Figure 1. Molecules may change connectivity during QM optimization leading to different tautomers.

Figure 1.

On the left hand side, we show the Lewis structure and three associated conformers of an example molecule from the QCArchive OpenFF Full Optimization Benchmark 1 dataset. Yellow circles highlight the regions of potential tautomerization changes. The QCArchive SMILES labels are colored in red. The right hand side shows the structures after QM optimization. The canonical isomeric SMILES labels representing the optimized molecules are colored in blue. Only the middle structure retains the original tautomeric identity. In our dataset, the geometries on the right hand side would be analyzed as distinct molecules.

The resulting QM geometries were used as input structures for gas phase energy minimizations using the following small molecule force fields: GAFF 58, GAFF2 59, MMFF94 6063, MMFF4S 56, 65, OPLS3e 66, SMIRNOFF99Frosst 67, and Parsley 68. The SMIRNOFF99Frosst version used here is SMIRNOFF99Frosst-1.1.0.offxml. SMIRNOFF99Frosst is a SMIRKS Native Open Force Field (SMIRNOFF) and descends from the AMBER parm99 force field as well as Merck-Frosst’s parm@frosst. Its successor is the OpenFF Parsley force field, for which three versions (1.0, 1.1, and 1.2) were evaluated, specifically openff_unconstrained-1.0.0-RC2.offxml (OpenFF-1.0), openff_unconstrained-1.1.1.offxml (OpenFF-1.1) and openff_unconstrained-1.2.0.offxml (OpenFF-1.2).

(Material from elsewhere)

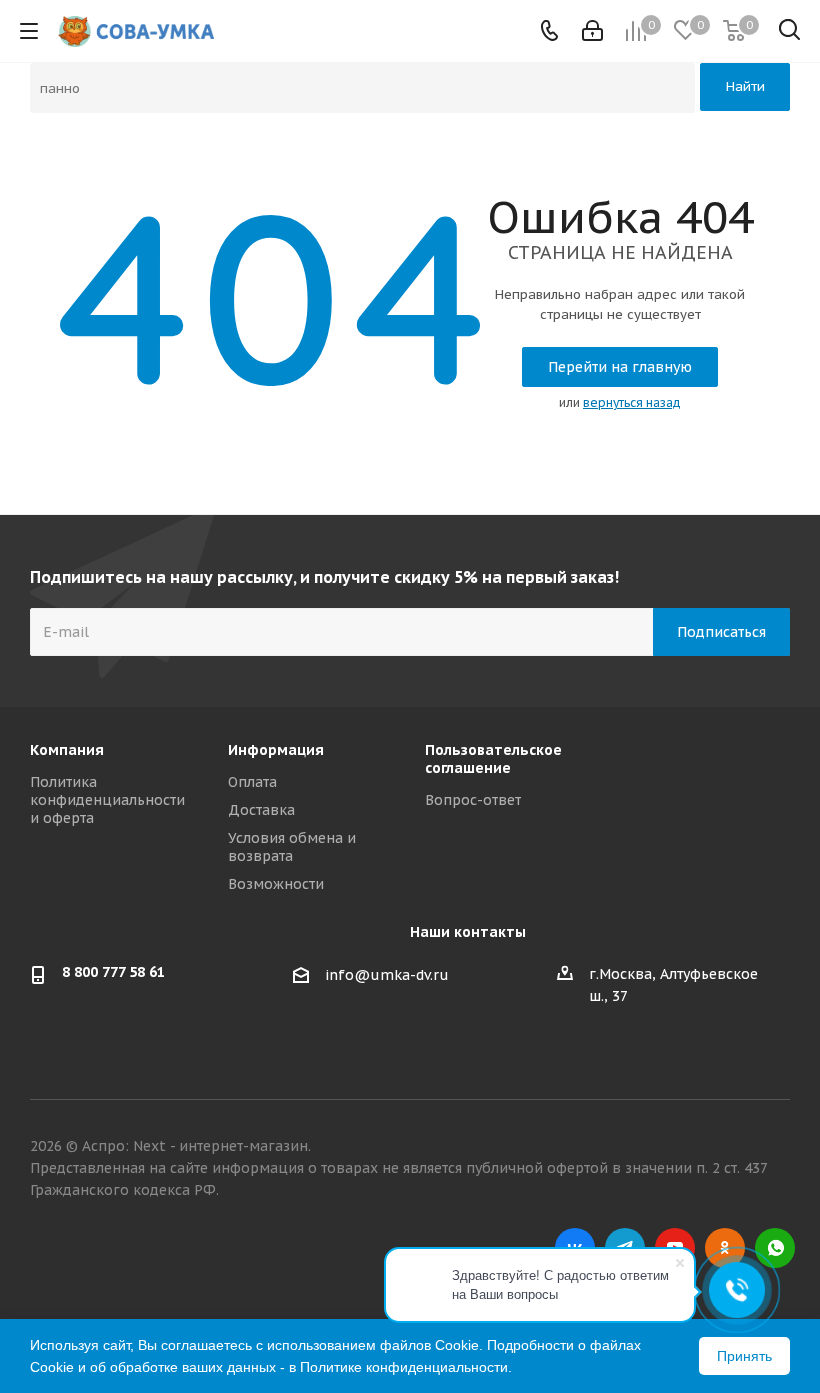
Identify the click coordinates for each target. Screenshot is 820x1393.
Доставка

We assigned FF parameters then energy minimized all molecules

Each structure was assigned AM1 Mulliken-type partial charges with bond-charge corrections (AM1-BCC charges) 80, 81 from the electrostatically least-interacting functional group technique. The partial charges were generated using the openmoltools wrapper 82 to OpenEye’s oequacpac charging engine 79 calling OEAM1BCCELF10Charges.

To assign force field parameters to each molecule, we used antechamber and tleap 59 via openmoltools 82 for the GAFF2 force fields. Parameter assignment as well as energy minimization for the MMFF94S force fields were handled using OpenEye oeszybki 79. The custom OPLS3e charge and parameter assignment was performed in two steps using Schrodinger Maestro (v. 2020-1 83). First, ligprep 84 was used to convert ligands to Maestro format with settings to avoid modifying protonation or tautomeric states. Then ffbuilder was used to check for missing parameters and launch torsional drives with constrained minimization at the B3LYP/6-31G* level followed by single-point M06-2X/cc-pVTZ(-f) calculations. New OPLS3e parameters were derived for 1096 dihedrals, at a computational cost of about 100 CPU cores for 2 weeks to run high level DFT torsion fitting. This made the OPLS3e calculations substantially more costly; this may be in part because some of the benchmark set originates from eMolecules and consists of rather diverse and in some cases unusual chemistry which is not well captured by OPLS3e without additional parameterization.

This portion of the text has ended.